Je recherche des mots qui n’existent pas. Mon père est décédé le jour où le vent du désert a crié, et son absence est toujours là, comme un grand cri muet, comme un vide que les mots ne peuvent combler.

Abed Alfitory a maintenant 64 ans. Mais il se souvient encore de la mort de son père et des événements qui y ont conduit.

Alfitory est originaire du Fezzan, la région en grande partie désertique du sud-ouest de la Libye. C’est ici, au plus profond du Sahara, qu’il a passé 20 ans à rassembler du matériel pour son livre Cri du désertmotivé par la perte de la vue de son père en 1960 et sa mort quelques années plus tard.

S’adressant à Middle East Eye depuis son domicile à al-Zighan, le professeur de philosophie de l’université Sabha a déclaré à Middle East Eye que son enfance avait coûté très cher, qu’il avait lutté dans des conditions difficiles et qu’il avait été hanté par la cécité de son père. .

Plus tard, Alfitory a découvert ce qui avait causé l’état de son père. Il a aussi appris qu’il n’était pas seul.

De nombreuses personnes du Fezzan avaient été frappées par des maladies respiratoires et des ophtalmies en 1960. L’infection oculaire aiguë était alors si répandue qu’elle est devenue l’année de l’ophtalmie.

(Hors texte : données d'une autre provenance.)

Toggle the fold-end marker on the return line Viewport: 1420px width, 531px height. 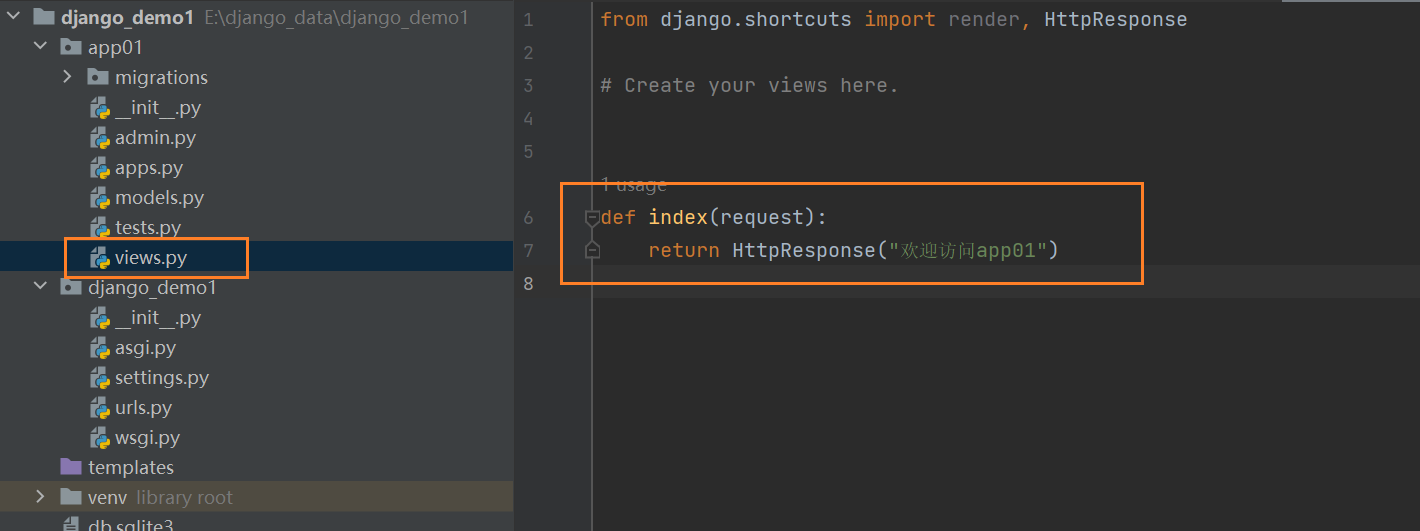[x=592, y=250]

Viennent ensuite l’année de la variole, l’année du vent jaune et l’année du rongement. Les habitants du Fezzan ont commencé à avoir le cancer en plus grand nombre. Des pluies acides sont tombées. La terre était affligée. Que s’était-il passé ?

Explosions au Sahara

Le 13 février 1960, la France effectue son premier essai nucléaire à Reggane, ville oasis du sud algérien. La guerre d’indépendance des pays d’Afrique du Nord durait depuis 1954 et le président français Charles de Gaulle tenait à montrer au monde que la France appartenait au sommet des puissances militaires.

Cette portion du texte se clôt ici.